■ **What is required**
Copy out everything in the material from the line containing "Task: Select the fork" down to the line containing "Action: click(x=289, y=260)", both ends included, raising each x and y coordinate in the answers by 99.

---

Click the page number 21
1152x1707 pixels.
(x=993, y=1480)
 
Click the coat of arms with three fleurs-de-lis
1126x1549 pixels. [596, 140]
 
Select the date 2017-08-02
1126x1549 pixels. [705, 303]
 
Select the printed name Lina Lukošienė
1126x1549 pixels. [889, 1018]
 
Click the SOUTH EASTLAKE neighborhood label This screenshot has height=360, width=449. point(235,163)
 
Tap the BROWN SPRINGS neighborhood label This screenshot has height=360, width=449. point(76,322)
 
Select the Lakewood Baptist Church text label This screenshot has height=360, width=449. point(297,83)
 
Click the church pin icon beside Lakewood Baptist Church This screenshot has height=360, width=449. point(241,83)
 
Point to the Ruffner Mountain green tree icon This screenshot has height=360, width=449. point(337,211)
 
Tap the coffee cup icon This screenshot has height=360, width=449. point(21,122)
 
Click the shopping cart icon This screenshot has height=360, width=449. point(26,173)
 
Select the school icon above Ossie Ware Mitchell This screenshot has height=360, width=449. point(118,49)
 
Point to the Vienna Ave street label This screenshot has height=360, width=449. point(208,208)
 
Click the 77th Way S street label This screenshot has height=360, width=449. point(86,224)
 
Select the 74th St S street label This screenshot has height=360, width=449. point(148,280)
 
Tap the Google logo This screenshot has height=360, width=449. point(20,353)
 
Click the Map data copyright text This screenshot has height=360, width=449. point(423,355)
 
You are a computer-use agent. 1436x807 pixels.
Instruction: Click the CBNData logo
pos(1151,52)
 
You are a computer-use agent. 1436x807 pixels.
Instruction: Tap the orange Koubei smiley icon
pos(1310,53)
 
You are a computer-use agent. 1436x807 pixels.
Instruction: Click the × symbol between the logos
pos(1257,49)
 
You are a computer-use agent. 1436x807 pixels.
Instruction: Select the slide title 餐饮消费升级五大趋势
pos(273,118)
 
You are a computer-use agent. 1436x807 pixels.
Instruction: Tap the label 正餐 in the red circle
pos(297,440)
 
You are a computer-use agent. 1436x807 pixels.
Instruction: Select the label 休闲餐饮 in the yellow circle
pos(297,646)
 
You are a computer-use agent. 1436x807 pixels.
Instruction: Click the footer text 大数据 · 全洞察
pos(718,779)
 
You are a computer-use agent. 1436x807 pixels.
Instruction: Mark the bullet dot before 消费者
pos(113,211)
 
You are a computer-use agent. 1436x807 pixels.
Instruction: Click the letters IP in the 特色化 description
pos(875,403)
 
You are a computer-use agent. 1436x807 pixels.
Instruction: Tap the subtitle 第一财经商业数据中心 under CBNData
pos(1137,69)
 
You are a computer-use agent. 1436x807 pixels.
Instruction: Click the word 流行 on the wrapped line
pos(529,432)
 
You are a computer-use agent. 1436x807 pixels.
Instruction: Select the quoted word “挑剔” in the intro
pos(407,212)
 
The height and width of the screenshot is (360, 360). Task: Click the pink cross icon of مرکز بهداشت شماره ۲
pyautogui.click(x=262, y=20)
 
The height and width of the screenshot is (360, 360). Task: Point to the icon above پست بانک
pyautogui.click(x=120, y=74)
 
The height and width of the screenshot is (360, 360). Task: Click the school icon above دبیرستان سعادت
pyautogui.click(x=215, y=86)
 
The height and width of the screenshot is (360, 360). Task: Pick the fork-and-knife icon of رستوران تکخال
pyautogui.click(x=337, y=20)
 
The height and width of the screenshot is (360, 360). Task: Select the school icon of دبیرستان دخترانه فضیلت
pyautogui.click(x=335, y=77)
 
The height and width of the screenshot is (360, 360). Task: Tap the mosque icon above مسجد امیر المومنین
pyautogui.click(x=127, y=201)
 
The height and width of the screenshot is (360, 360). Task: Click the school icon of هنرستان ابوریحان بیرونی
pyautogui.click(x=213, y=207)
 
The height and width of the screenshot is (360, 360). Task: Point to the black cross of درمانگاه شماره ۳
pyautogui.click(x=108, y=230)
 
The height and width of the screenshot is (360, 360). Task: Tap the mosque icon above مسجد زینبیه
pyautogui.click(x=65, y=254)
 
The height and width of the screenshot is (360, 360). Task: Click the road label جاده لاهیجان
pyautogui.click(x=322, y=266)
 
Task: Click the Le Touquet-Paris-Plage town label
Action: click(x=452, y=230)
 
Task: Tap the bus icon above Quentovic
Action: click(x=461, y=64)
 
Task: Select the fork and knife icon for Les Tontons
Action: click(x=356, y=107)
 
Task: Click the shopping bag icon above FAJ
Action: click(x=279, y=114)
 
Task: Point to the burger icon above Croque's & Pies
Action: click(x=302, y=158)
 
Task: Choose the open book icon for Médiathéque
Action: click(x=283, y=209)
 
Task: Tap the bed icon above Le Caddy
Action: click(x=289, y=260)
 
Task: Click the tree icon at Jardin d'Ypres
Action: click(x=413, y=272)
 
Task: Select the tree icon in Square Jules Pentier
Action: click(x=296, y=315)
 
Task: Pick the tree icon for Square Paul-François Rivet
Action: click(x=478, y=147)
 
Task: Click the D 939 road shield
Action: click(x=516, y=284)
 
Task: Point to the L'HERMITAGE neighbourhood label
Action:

---

■ **Answer below**
Task: Select the fork and knife icon for Les Tontons
Action: click(x=455, y=206)
 
Task: Click the shopping bag icon above FAJ
Action: click(x=378, y=213)
 
Task: Point to the burger icon above Croque's & Pies
Action: click(x=401, y=257)
 
Task: Choose the open book icon for Médiathéque
Action: click(x=382, y=308)
 
Task: Tap the bed icon above Le Caddy
Action: click(x=388, y=359)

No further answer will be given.